At the risk of stating the obvious, if there were no armies, or weapons of war, war would be impossible. Therefore Britain should initiate a global movement to scrap all armies, and start by scrapping its own, like Costa Rica did in 1948, and stop trading in weapons of war. At the very least Britain should declare itself permanently neutral, and copy the Swiss model and have only a part-time militia trained only for the defence of Britain, and to serve the UN on peace-keeping or humanitarian operations that have been sanctioned by the full General Assembly – not the so-called Security Council, a deeply cynical institution which should be scrapped. Britain should also close down all US army bases and spy stations on all British territory – including its overseas outposts, such as Diego Garcia (which obviously should be returned to the Chagos Islanders).
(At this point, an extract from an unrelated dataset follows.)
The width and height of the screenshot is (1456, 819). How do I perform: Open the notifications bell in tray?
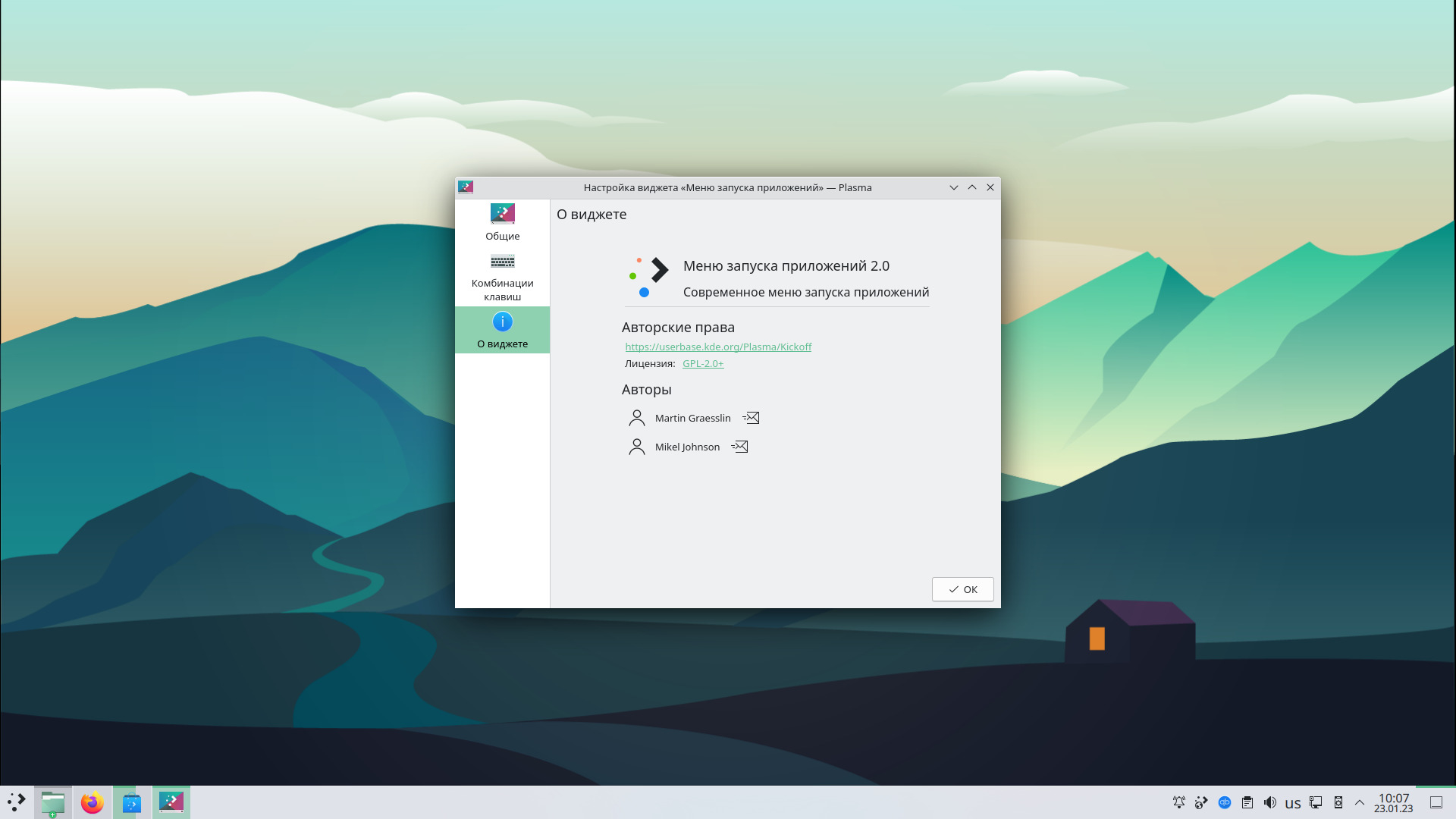(x=1178, y=802)
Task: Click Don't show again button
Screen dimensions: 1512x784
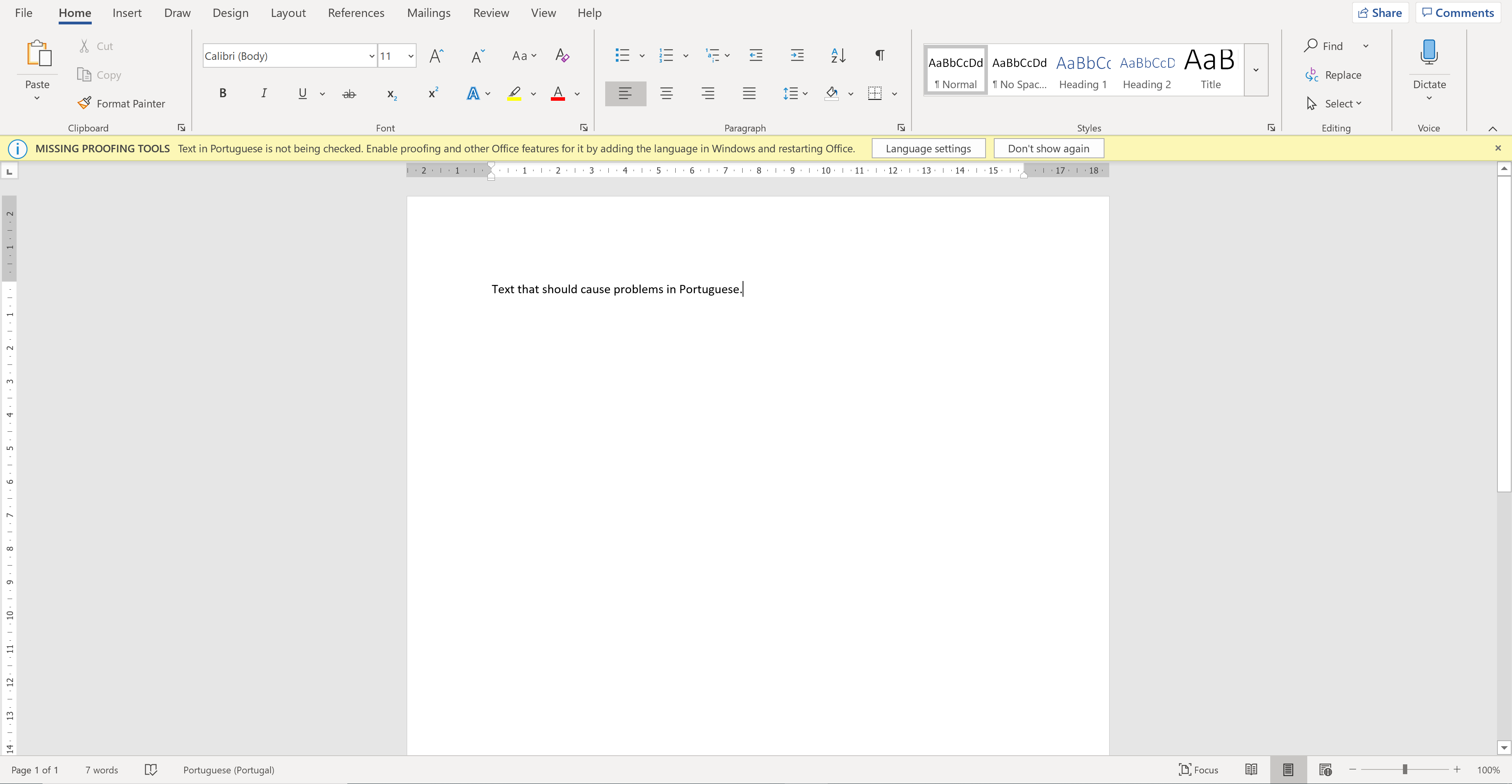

Whilst some sort of moral justification for war is always manufactured, to sell it to the 99%, morality is never the main reason for war. The main reason wars are fought is for loot, and to feed the parasites of war – the bankers, arms dealers, generals and “intelligence” agencies. This is as true today as it’s always been. When the phoney compassion of corrupt politicians and lying news providers is stripped away, we always discover that the real reason some war was fought was to make the super-rich and powerful even richer and more powerful.
Interestingly, far from being pie-in-the-sky, much of all this is already existing Green Party policy.
The real cynicism of Remembrance Day is the brainwashing that accompanies it. We’re conditioned to see dead and wounded soldiers as heroes, instead of tragic victims treacherously betrayed by their own trusted leaders. WW1 was supposed to be the war to end all war. It’s about time we started demanding the realisation of that cause. Better late than never.